Your instructions:
Put each line of the material below into a Markdown table with the columns "Row" and "Line", numbering the rows and skipping blank lines.

===== Supplied data =====

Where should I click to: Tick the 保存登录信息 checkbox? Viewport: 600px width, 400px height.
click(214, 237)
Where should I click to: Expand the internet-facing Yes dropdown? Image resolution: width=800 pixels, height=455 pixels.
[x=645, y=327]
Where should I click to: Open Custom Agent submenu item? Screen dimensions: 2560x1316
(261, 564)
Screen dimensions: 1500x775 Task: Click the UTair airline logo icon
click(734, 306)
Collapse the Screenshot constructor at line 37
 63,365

=====

The output:
| Row | Line |
|---|---|
| 1 | Where should I click to: Tick the 保存登录信息 checkbox? Viewport: 600px width, 400px height. |
| 2 | click(214, 237) |
| 3 | Where should I click to: Expand the internet-facing Yes dropdown? Image resolution: width=800 pixels, height=455 pixels. |
| 4 | [x=645, y=327] |
| 5 | Where should I click to: Open Custom Agent submenu item? Screen dimensions: 2560x1316 |
| 6 | (261, 564) |
| 7 | Screen dimensions: 1500x775 Task: Click the UTair airline logo icon |
| 8 | click(734, 306) |
| 9 | Collapse the Screenshot constructor at line 37 |
| 10 |  63,365 |